The combination of solar dishes and Stirling engines is a promising and reliable technology to convert solar radiation into power which can minimize fossil fuel consumption for electricity generation. The current research intends to explore solar dish/Stirling engine system functionality under different operating conditions and climates. A numerical routine has been developed and adopted to TRNSYS© to estimate the impact of dynamic parameters, including irradiation flux and ambient temperature on the daily, monthly, or seasonal performance and efficiency of the solar dish-Stirling engine system. The routine is based on Schmidt’s theory in association with a heat transfer model for the receiver of the dish. First, the routine has been validated against experimental measurements with an error below 15%. Then, the effect of the dish’s angle and cold sink temperature on system efficiency have been investigated. It is found that an approximately 5% increase in power will be realistic if the cold sink temperature fell by 30 degrees. Eventually, the annual performance of the system in different climates has been examined. It can be concluded that the best output of the system will occur in desert climates with over 20 GJ of electrical energy per year (24% efficiency).

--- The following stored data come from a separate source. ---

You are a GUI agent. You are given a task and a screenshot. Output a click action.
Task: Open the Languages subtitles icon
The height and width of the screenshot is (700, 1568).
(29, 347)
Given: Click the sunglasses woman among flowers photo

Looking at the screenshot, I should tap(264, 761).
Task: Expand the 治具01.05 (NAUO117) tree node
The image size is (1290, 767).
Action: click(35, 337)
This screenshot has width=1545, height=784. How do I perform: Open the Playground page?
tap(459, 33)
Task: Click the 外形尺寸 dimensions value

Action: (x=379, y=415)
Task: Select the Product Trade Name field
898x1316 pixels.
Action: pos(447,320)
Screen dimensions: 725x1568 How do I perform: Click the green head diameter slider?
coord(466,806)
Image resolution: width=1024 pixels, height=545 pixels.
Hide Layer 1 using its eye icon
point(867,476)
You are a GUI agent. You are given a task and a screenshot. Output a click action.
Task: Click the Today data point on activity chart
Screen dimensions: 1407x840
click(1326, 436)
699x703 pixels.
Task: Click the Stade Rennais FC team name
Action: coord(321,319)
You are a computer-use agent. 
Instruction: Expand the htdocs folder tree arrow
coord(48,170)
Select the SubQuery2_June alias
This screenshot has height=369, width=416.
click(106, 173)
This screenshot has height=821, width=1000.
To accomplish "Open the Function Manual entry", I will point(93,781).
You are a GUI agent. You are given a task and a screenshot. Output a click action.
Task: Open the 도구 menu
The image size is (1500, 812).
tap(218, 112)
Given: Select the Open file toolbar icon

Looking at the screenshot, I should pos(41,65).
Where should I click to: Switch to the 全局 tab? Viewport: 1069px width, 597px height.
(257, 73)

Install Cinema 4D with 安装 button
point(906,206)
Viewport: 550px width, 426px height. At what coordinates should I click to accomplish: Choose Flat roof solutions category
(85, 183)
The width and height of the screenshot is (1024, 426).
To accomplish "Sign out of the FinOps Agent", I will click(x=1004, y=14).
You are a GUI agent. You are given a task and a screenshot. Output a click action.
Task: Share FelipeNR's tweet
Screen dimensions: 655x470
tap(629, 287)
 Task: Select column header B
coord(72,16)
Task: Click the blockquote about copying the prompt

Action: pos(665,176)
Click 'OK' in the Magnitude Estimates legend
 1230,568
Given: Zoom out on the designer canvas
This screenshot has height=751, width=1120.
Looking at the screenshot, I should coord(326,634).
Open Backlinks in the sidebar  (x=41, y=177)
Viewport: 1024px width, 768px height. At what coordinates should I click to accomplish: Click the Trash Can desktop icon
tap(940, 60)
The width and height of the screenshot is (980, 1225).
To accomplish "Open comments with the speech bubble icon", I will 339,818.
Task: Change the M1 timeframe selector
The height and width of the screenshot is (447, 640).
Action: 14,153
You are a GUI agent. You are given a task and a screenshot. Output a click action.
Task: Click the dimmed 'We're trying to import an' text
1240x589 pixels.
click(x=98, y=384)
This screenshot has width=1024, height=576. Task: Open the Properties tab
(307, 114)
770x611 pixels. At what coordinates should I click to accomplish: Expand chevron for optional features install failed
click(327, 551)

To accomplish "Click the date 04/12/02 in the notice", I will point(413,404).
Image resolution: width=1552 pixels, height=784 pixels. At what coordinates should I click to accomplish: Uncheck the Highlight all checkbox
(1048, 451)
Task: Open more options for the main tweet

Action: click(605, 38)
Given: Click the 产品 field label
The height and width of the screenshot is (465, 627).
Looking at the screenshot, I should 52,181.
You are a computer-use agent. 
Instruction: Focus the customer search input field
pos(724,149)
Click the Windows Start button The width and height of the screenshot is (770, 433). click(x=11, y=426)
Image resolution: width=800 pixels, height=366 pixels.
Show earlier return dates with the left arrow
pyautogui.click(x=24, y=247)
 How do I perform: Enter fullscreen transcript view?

In contrast, in a continental humid climate, the rate of power generation is 50% lower (15% efficiency).

太阳能碟和斯特林发动机的组合是一种有前途且可靠的技术，可以将太阳辐射转化为电能，从而可以最大程度地减少化石燃料的发电消耗。当前的研究旨在探索在不同运行条件和气候下的太阳能碟/斯特林发动机系统的功能。已经开发了一种数值程序并将其应用于TRNSYS©，以估算动态参数（包括辐照通量和环境温度）对太阳能碟式斯特林发动机系统的日，月或季节性能和效率的影响。该程序基于Schmidt的理论，并结合了盘子接收器的传热模型。首先，该例程已针对实验测量值进行了验证，误差低于15％。然后，研究了碟形角度和冷沉温度对系统效率的影响。已经发现，如果冷沉温度下降30度，则功率增加大约5％是现实的。最终，研究了该系统在不同气候下的年度性能。可以得出结论，该系统的最佳输出将发生在沙漠气候中，每年的电能超过20 GJ（效率为24％）。相反，在大陆潮湿的气候中，发电率降低了50％（效率为15％）。可以得出结论，系统的最佳输出将发生在沙漠气候中，每年的电能超过20 GJ（效率为24％）。相反，在大陆潮湿的气候中，发电率降低了50％（效率为15％）。可以得出结论，该系统的最佳输出将发生在沙漠气候中，每年的电能超过20 GJ（效率为24％）。相反，在大陆潮湿的气候中，发电率降低了50％（效率为15％）。